Plasma-cell differentiation requires Blimp1

Although the transcriptional repressor B-lymphocyte-induced maturation protein 1 (Blimp1) has been previously shown to induce B-cell differentiation into immunoglobulin-producing plasma cells, until now, it has not been identified as non-redundant and essential for this process.

Mice lacking the gene encoding Blimp1, Prdm1, die in utero, so to study the dependence of B-cell differentiation and function on Blimp1, Shapiro-Shelef et al. generated mice in which Prdm1 was specifically eliminated in mature B cells, Prdm1^flox/floxCD19^cre/⁺ mice. B-cell development was normal in these animals but serum immunoglobulin was markedly reduced, even in unimmunized mice.

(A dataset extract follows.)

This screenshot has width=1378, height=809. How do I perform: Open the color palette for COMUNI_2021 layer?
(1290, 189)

After immunization with either a thymus-independent (TI) or thymus-dependent (TD) antigen the immunoglobulin response generated in Prdm1^flox/floxCD19^cre/+ mice was substantially diminished when compared with control animals, as was immunoglobulin secretion after re-challenge with TD antigen. This decrease in immunoglobulin production correlated with a marked reduction in the number of antigen-specific immunoglobulin-secreting cells and consistent with this, few plasma cells or pre-plasma memory B cells could be detected in Prdm1^flox/floxCD19^cre/+ mice after either primary or secondary exposure to TD antigen. So, Blimp1 is required for the development of both plasma cells and pre-plasma memory B cells during both a primary and memory response.

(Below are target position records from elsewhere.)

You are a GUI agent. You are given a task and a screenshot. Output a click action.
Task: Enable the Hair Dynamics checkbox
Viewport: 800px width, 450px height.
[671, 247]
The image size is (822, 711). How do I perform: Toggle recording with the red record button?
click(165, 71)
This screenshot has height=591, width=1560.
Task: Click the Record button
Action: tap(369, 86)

To investigate the mechanisms by which Blimp1 regulates immunoglobulin secretion and plasma-cell differentiation, Shapiro-Shelef et al. analysed Blimp1-deficient B cells that were exposed to lipopolysaccharide (LPS) ex vivo. In the absence of Blimp1, switching from the membrane-associated form of the immunoglobulin heavy chain (µM) to the secreted form (µS) was markedly impaired, as was the induction of µS messenger RNA. In addition, the transcription factor X-box binding protein 1 (XBP1) was not induced by LPS stimulation of Prdm1 B cells, identifying it as a downstream target of Blimp1. However, retrovirus-mediated overexpression of XBP1 by Blimp1-deficient B cells was insufficient to rescue plasma-cell development, indicating that Blimp1 must target many factors to induce plasma-cell differentiation.

These studies using a conditional gene-deletion strategy define Blimp1 as essential for the differentiation of plasma cells and immunoglobulin secretion, and indicate that this transcription factor also has a key role in pre-plasma memory B-cell development.